Mission: To promote the appreciation of wildlife around Union Bay and harmony between humanity and nature.

(It is fine for educators and artists to use any of the photos on this blog as long as when publicly displaying the photo or related artwork the following comment is included, "The original photo sourced from http://unionbaywatch.blogspot.com".)

Saturday, March 21, 2015

Investment Versus Expense

This male cooper's hawk is looking into the future and making some tough choices. 

Not only must he select... 

 …just the right branches but… 

...he may also be wondering whether his nest building efforts are an investment or an expense. 

Those of us who are not accountants might legitimately ask, What's the difference?

Here is the first example that came to mind. When I was young my uncle introduced me to his grandfather, who had sold sewing machines to farming families, in the early part of the 20th century. Sewing machines were new and expensive, but the farming families could easily justify the investment. A machine would pay for itself, by saving time that would otherwise be spent sewing clothes by hand.

• **Information provided**
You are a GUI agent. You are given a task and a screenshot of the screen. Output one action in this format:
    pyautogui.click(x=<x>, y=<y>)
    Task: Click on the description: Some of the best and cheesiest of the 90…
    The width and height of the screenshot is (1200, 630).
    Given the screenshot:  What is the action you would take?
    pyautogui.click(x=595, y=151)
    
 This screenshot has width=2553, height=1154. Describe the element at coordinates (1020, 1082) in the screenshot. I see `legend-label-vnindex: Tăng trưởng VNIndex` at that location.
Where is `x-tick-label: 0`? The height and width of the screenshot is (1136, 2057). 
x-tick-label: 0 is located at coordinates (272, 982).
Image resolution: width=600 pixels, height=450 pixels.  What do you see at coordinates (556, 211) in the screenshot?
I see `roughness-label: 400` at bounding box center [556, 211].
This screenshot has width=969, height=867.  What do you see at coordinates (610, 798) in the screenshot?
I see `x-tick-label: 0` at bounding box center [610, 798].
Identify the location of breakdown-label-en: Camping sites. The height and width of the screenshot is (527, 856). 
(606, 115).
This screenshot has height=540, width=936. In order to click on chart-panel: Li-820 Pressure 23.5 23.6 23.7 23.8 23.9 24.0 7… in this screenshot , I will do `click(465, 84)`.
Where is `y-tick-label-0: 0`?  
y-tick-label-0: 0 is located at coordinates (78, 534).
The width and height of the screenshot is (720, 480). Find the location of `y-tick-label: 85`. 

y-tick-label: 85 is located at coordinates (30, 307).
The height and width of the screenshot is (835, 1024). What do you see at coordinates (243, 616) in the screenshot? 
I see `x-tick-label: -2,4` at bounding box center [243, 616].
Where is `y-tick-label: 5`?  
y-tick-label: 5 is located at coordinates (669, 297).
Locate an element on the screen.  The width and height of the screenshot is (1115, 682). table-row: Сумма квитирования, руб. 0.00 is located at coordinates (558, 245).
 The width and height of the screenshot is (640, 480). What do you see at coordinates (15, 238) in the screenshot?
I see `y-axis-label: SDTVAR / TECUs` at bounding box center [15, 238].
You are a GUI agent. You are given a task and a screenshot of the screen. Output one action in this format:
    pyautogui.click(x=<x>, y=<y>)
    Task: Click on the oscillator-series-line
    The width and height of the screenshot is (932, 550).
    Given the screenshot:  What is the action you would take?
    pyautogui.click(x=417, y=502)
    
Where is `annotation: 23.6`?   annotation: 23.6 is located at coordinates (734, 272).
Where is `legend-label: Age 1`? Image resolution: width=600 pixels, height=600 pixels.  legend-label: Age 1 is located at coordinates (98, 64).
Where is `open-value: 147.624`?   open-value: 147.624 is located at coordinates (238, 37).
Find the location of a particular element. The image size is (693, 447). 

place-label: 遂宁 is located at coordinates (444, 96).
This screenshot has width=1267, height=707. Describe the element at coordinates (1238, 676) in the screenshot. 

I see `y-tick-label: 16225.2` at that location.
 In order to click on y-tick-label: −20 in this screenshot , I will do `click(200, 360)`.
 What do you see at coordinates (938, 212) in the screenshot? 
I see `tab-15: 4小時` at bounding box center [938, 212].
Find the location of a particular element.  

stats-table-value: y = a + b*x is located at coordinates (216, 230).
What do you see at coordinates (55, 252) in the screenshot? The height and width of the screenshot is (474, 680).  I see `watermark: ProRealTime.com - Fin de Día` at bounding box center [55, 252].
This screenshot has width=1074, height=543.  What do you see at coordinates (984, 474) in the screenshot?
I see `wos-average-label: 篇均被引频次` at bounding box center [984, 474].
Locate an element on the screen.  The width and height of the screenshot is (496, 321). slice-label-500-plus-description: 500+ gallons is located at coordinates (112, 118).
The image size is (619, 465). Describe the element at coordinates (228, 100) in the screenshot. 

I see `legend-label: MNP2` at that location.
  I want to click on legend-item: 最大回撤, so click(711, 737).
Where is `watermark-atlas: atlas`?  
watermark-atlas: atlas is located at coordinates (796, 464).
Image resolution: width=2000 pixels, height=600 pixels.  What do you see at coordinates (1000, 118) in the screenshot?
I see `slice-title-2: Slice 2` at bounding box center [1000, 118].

• **Exercise instructions**
In the cooper's hawk blog post above, reproduce the passage that starts at the words "(It is fine" and stops after "must he select...".

• **Response to this exercise**
(It is fine for educators and artists to use any of the photos on this blog as long as when publicly displaying the photo or related artwork the following comment is included, "The original photo sourced from http://unionbaywatch.blogspot.com".)

Saturday, March 21, 2015

Investment Versus Expense

This male cooper's hawk is looking into the future and making some tough choices. 

Not only must he select...